White vinegar can help. Research on acrylic dental appliances found that soaking in a 25% vinegar solution (one part white vinegar to three parts water) for at least two hours, followed by brushing, removed about 74% of calculus. The key is using diluted vinegar rather than pouring it straight from the bottle. Undiluted vinegar can weaken the flexural strength of acrylic resin over time, while diluted concentrations did not cause significant damage in mechanical testing.
For heavy calculus buildup that a vinegar soak doesn’t fully resolve, your dentist can clean dentures professionally using tools that won’t scratch the surface. Trying to scrape off hardened deposits at home with a knife or metal tool will gouge the acrylic, creating new rough spots where plaque colonizes even faster.
Skip the Baking Soda
Baking soda is a popular home cleaning agent, but it’s too abrasive for denture acrylic.
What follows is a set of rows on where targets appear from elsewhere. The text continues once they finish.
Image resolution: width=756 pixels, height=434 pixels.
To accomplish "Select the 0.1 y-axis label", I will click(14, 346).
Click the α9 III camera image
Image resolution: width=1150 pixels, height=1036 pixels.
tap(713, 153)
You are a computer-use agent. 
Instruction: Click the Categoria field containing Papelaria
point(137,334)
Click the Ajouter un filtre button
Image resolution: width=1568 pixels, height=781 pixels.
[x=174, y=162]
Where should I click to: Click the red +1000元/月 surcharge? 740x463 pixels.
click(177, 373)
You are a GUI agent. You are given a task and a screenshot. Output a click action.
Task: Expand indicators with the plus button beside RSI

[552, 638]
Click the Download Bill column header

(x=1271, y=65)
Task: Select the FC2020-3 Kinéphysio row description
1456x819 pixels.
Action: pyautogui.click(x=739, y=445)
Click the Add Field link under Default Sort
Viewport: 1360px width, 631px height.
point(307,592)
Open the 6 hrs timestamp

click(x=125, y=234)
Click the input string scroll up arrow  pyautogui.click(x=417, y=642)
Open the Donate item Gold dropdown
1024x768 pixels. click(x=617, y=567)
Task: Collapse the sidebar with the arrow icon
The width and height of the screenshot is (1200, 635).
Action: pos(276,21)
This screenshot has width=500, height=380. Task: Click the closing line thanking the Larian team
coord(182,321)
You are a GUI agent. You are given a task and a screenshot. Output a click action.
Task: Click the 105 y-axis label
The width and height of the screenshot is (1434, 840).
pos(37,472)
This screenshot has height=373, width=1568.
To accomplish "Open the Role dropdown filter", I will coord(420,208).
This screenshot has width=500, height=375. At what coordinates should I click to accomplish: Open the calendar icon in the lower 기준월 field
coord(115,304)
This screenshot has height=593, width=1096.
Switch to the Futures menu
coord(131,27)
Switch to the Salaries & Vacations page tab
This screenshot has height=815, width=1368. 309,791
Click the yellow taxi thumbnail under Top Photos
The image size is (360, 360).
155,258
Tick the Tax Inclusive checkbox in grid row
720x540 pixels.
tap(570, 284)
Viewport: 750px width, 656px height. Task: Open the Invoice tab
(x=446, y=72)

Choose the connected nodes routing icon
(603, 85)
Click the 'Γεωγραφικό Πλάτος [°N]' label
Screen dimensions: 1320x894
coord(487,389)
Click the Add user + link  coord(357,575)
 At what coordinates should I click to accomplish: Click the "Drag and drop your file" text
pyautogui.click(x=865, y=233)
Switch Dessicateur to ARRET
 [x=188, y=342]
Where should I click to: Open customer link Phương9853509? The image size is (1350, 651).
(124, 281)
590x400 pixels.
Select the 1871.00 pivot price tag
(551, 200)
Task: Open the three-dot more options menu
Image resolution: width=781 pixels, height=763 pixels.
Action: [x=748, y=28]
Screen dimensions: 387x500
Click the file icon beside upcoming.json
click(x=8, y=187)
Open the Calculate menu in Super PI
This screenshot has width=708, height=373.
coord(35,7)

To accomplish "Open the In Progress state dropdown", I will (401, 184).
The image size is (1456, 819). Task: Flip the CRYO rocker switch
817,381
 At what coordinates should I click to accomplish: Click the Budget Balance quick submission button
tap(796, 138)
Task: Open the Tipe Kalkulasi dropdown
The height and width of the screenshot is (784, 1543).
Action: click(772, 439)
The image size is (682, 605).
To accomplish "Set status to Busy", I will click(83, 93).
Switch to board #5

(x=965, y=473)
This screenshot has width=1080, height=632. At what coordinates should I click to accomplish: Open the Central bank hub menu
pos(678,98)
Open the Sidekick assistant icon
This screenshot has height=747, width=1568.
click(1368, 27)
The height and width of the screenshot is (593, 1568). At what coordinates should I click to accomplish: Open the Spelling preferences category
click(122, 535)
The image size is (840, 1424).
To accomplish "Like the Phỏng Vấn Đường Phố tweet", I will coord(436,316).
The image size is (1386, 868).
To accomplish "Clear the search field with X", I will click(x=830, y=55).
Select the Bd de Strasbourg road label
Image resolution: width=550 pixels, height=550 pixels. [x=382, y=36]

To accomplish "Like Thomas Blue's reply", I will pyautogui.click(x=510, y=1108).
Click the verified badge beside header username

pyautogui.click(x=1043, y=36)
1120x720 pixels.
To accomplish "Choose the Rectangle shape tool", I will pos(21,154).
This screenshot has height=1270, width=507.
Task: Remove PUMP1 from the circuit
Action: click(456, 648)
Testing showed that brushing with baking soda produced the greatest number of large scratches on denture base material compared to other household substances, reducing surface smoothness by nearly 5%. Researchers explicitly concluded that baking soda is not recommended for removable denture care. Table salt is also abrasive, though slightly less so. Neither belongs in your denture cleaning routine.
Regular toothpaste is similarly problematic. Most toothpastes contain abrasive particles designed to polish enamel, which is far harder than acrylic. Use a cleanser specifically labeled for dentures, or plain liquid dish soap if you’re in a pinch.
How to Store Dentures Overnight
What you do with your dentures at night matters for plaque control. A systematic review of overnight storage methods found that cleaning dentures before storing them is the single most important factor in reducing yeast colonization. Beyond that, the findings were somewhat surprising.
Storing cleaned dentures dry overnight is a viable option. It reduces fungal colonization and causes only clinically insignificant changes to denture dimensions. Storing dentures in plain water, on the other hand, may actually promote yeast growth. If you prefer wet storage, adding an alkaline peroxide tablet to the water is a better choice than water alone. The worst option is putting uncleaned dentures into plain water overnight, which essentially gives microorganisms a warm, moist environment to thrive in.
Whatever method you choose, give your gums a break. Wearing dentures 24 hours a day increases your risk of mouth irritation and tissue inflammation. Removing them at night lets your oral tissues recover.
Keeping Plaque From Coming Back
Prevention is easier than removal. The smoothness of your denture surface is one of the biggest factors in how quickly plaque accumulates. Scratches from abrasive cleaners, rough handling, or improper tools create grooves where bacteria settle in and resist cleaning. Treat your dentures gently: use soft brushes, nonabrasive cleansers, and handle them over a folded towel or basin of water in case you drop them.
If your dentures are old and the surface has become visibly rough or pitted, a dentist can sometimes repolish them. Smoother surfaces develop thinner, less complex biofilm that’s easier to clean off each day. Regular dental visits (yes, even without natural teeth) let your provider check the fit and condition of your dentures and catch problems like calculus buildup or early signs of mouth irritation before they become serious.